Na verdade tinha uma vaga ideia de que o conceito tem sentidos diferentes consoante a disciplina e que dentro das diferentes disciplinas também pode ter sentidos e alcances distintos consoante as escolas ou doutrinas. De qualquer modo, sabendo de antemão que não iria entrar em campos ocultos como a investigação da paternidade, criminal, paranormal, militar, matemática ou darwiniana, quedo-me, assim, pela tradicional investigação em Ciências Sociais e dentro desta, não vou entrar em campos como a economia ou o direito, pelo que me fico na INVESTIGAÇÃO HISTÓRICA (com recurso à tradicional pesquisa documental em fontes publicadas há mais de 25 anos) e pela INVESTIGAÇÃO SOCIOLÓGICA (com recurso aos métodos estatísticos, às entrevistas e aos inquéritos).
Também é tradicional escrever-se nestas linhas sobre a investigação universitária ou formativa. No que diz respeito a trabalhos académicos não temos notícia da entrada de qualquer tese de mestrado ou doutoramento quer nos centros de documentação especializados (Biblioteca da Bedeteca e Biblioteca do CNBDI), quer nas bibliotecas das principais universidades portuguesas. Sobre acções de formação finalizadas ou ocorridas no ano em que se processa o balanço temos pelo menos conhecimento de duas acções de vulto promovidas pelo IPLB (Insituto Português do Livro e das Bibliotecas) em parceria com a Bedeteca (História da BD : contributos para a selecção documental nas bibliotecas e A História e a Literatura na banda desenhada). De qualquer modo a documentação referente a estas acções ainda não foi disponibilizada.
Para finalizar esta espécie de introdução resta-me referir que só irei escrever sobre os trabalhos de investigação que chegaram ao público em suporte de papel ou digital. Ou seja só me vou referir àqueles trabalhos que foram publicados em livros, revistas ou na Internet. Isto para deixar bem claro que todos os eventos ou exposições que tiveram lugar no ano de 2003 e que obrigaram os responsáveis ou comissários a um inquestionável trabalho de investigação mas que não estão documentados de uma forma acessível não serão aqui referenciados.
Outras áreas afins como o Cartoon e o Cinema de Animação em que houve um notável trabalho de investigação (face ao panorama actual) desenvolvido pela Câmara Municipal da Amadora e pelo CNBDI, também não serão aqui abordadas.

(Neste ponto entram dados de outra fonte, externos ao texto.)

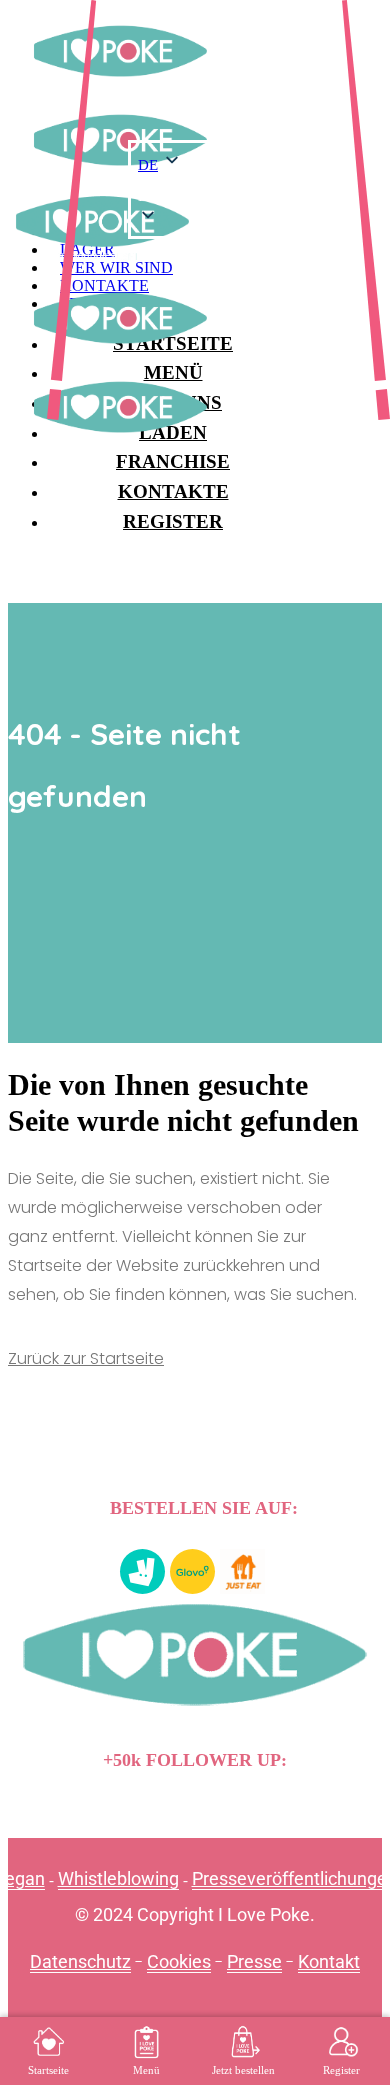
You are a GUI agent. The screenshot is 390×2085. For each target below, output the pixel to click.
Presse (254, 1961)
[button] (213, 196)
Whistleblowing (118, 1878)
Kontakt (329, 1961)
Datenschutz (80, 1961)
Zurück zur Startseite (86, 1358)
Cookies (179, 1961)
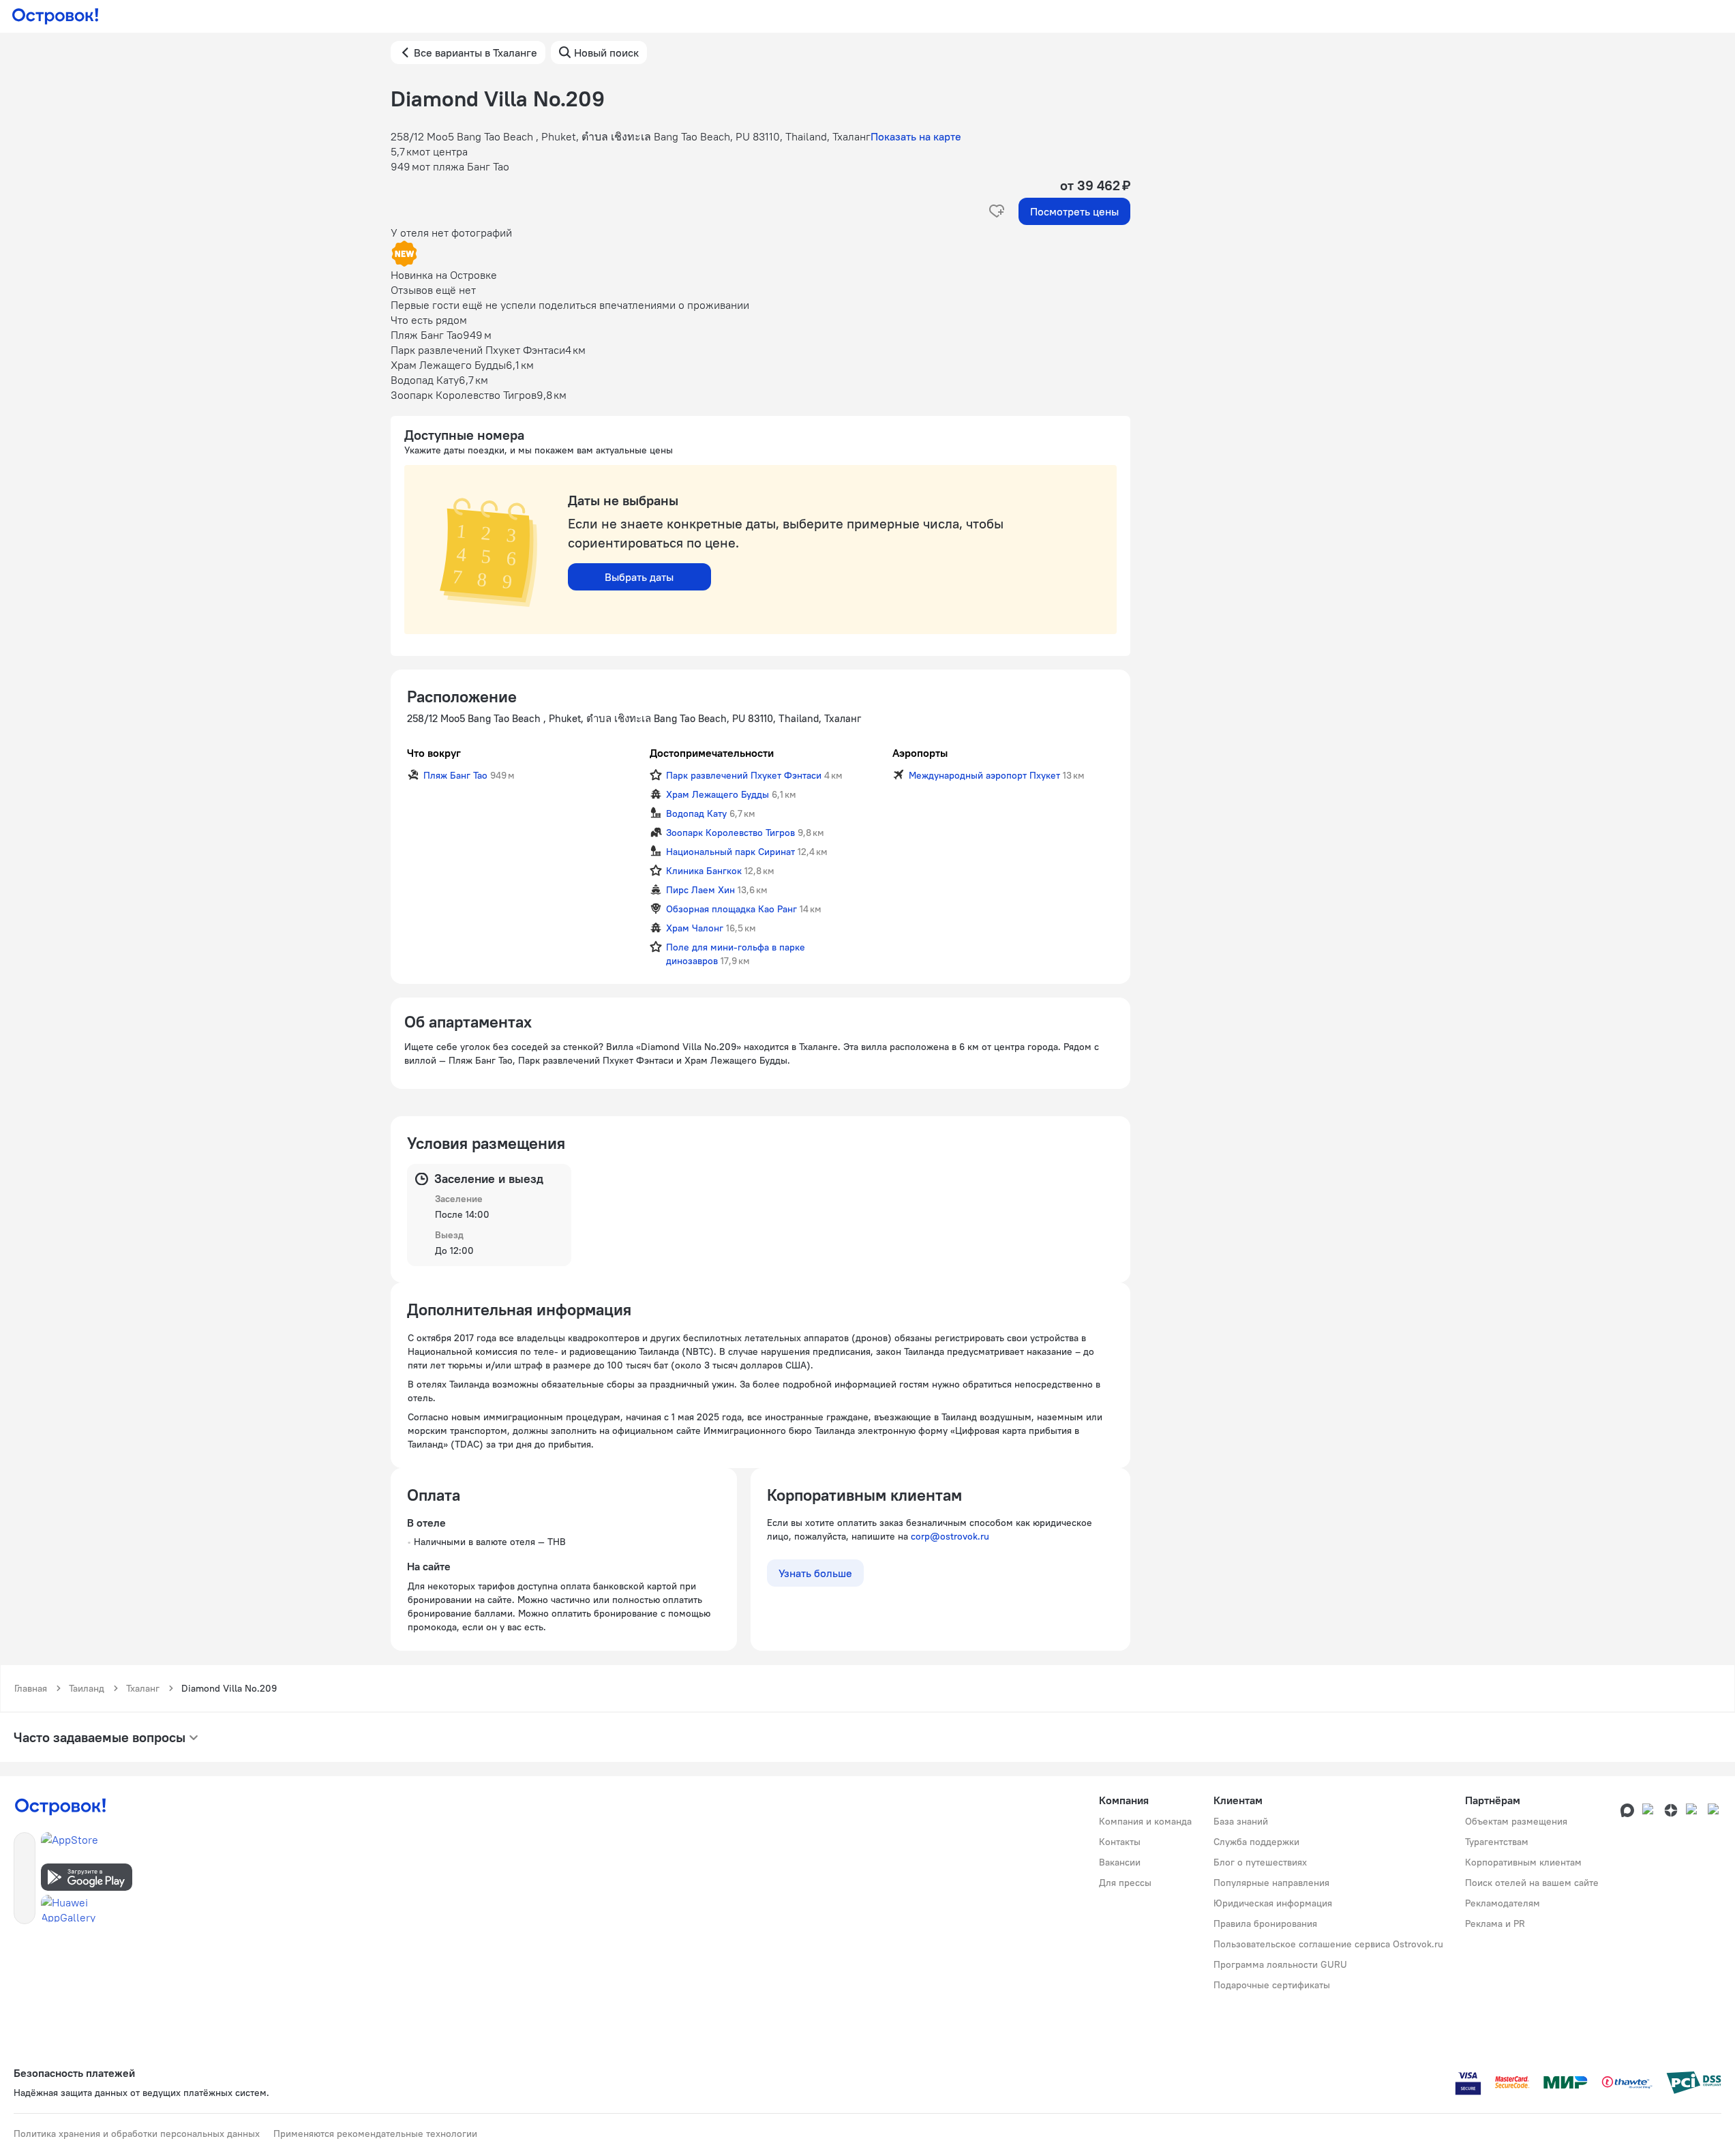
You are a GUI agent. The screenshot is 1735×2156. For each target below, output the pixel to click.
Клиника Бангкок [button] (704, 871)
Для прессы (1125, 1882)
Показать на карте (916, 136)
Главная (30, 1688)
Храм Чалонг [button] (694, 928)
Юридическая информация (1272, 1903)
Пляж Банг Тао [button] (455, 775)
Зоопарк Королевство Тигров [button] (730, 832)
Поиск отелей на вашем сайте (1532, 1882)
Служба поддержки (1256, 1842)
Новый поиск (606, 52)
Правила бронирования (1265, 1923)
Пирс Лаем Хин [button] (700, 890)
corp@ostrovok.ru (950, 1536)
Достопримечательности (712, 753)
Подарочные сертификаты (1271, 1985)
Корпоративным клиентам (1523, 1862)
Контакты (1120, 1842)
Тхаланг (143, 1688)
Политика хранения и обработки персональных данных (137, 2133)
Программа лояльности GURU (1280, 1964)
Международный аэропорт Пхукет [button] (984, 775)
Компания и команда (1145, 1821)
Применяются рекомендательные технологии (375, 2133)
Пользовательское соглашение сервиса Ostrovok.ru (1328, 1944)
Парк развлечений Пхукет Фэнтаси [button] (743, 775)
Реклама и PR (1495, 1923)
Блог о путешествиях (1260, 1862)
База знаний (1240, 1821)
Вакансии (1120, 1862)
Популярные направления (1271, 1882)
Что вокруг (434, 753)
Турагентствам (1496, 1842)
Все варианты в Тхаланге (475, 52)
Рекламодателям (1502, 1903)
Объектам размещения (1516, 1821)
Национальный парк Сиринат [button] (730, 851)
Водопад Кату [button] (696, 813)
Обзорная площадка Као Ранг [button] (731, 909)
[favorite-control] (996, 211)
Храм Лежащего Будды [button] (717, 794)
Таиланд (86, 1688)
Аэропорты (920, 753)
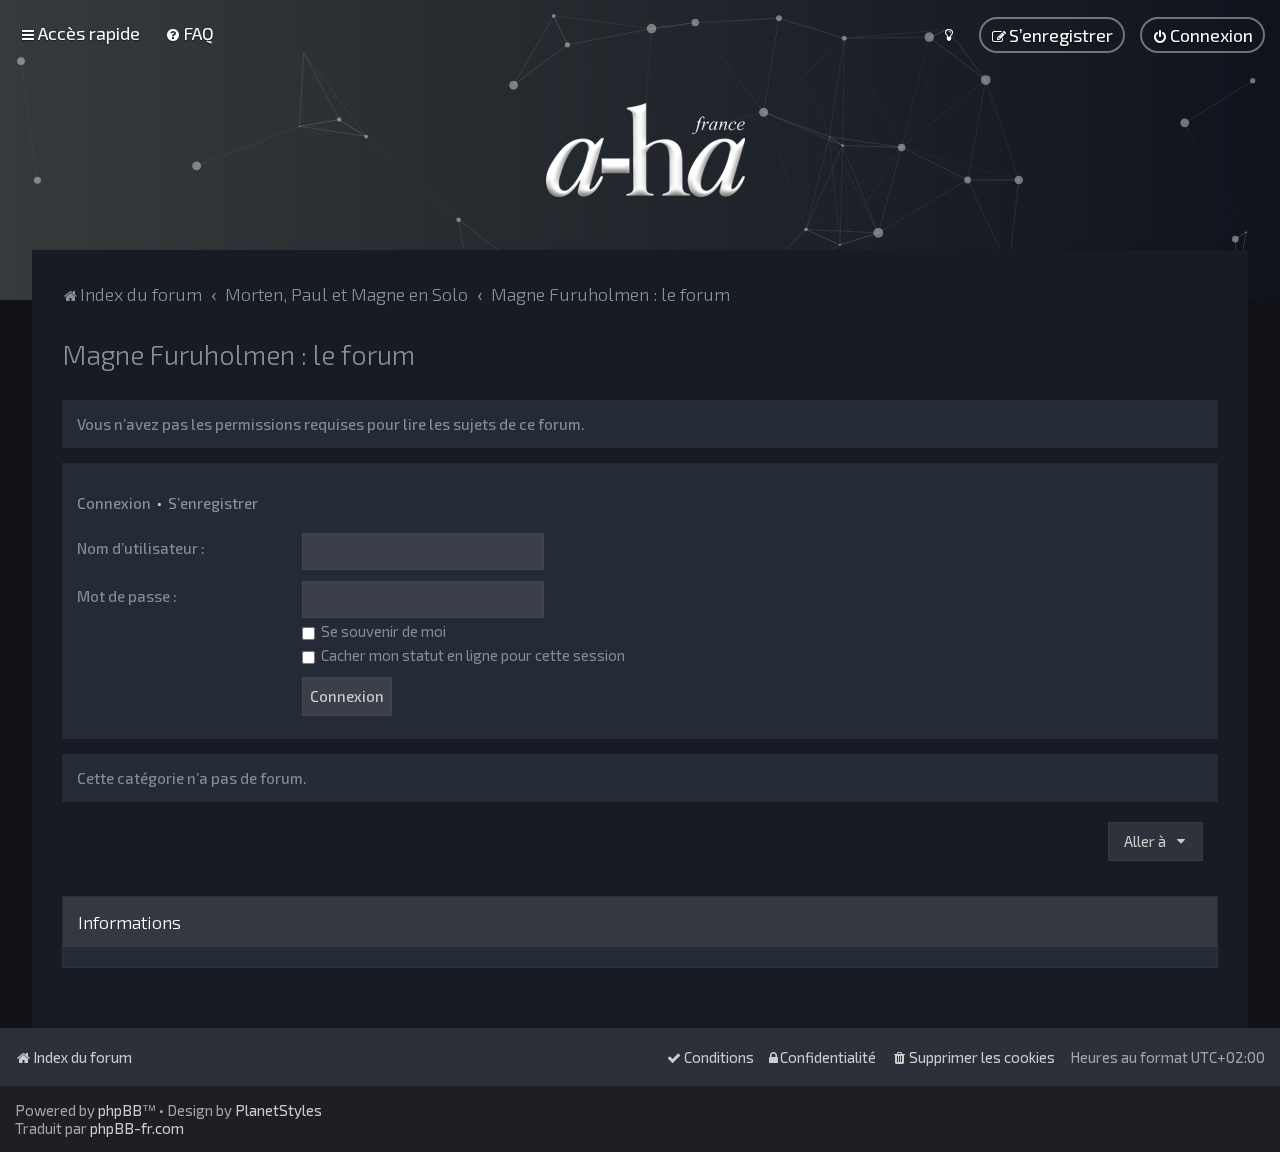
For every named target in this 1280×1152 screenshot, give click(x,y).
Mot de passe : (127, 596)
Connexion (114, 503)
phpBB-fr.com (137, 1128)
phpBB (120, 1110)
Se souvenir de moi (382, 631)
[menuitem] (189, 33)
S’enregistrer (213, 503)
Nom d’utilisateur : (141, 548)
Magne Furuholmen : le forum (238, 354)
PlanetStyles (278, 1110)
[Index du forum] (640, 150)
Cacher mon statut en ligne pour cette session (471, 655)
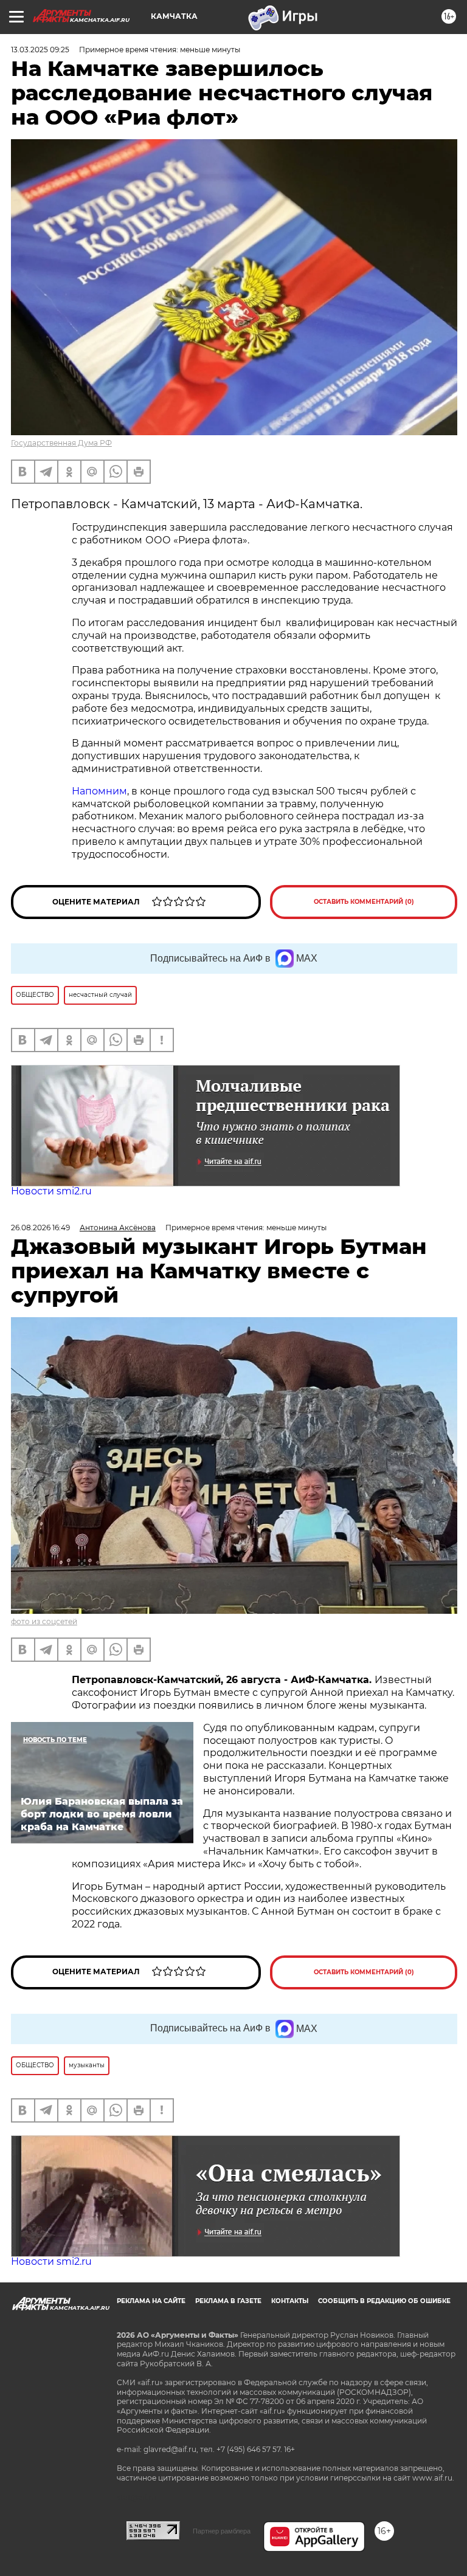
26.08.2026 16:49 (40, 1227)
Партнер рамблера (222, 2531)
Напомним (99, 791)
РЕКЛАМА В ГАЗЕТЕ (228, 2301)
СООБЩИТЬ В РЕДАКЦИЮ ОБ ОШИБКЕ (384, 2301)
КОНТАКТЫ (289, 2301)
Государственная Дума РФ (61, 442)
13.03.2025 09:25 (40, 49)
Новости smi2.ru (51, 1191)
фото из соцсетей (44, 1621)
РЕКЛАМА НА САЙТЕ (151, 2301)
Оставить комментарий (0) (364, 902)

A todos aqueles que virem omitidos neste texto os seus trabalhos, peço desde já desculpas antecipadas.
Vamos então ao trabalho:
A PESQUISA HISTÓRICA
AMADORA 2003 : INVESTIGAÇÃO NO FEMININO
O primeiro artigo onde podemos encontrar alguma investigação e informação histórica no Catálogo do Festival é, sem dúvida, “O crepúsculo dos machos” de Vítor Quelhas (pags. 34 – 37) que desenvolve um texto muito interessante do ponto de vista sociológico sobre a evolução do papel da mulher enquanto personagem na história da banda desenhada (fazendo as devidas distinções na BD nos dois lados do atlântico) confrontando com a própria evolução social (designadamente nos anos 30, durante a 2ª guerra mundial, no pós guerra, anos 60 até à actualidade) por um lado, e com a natureza eminentemente masculina da produção da banda desenhada.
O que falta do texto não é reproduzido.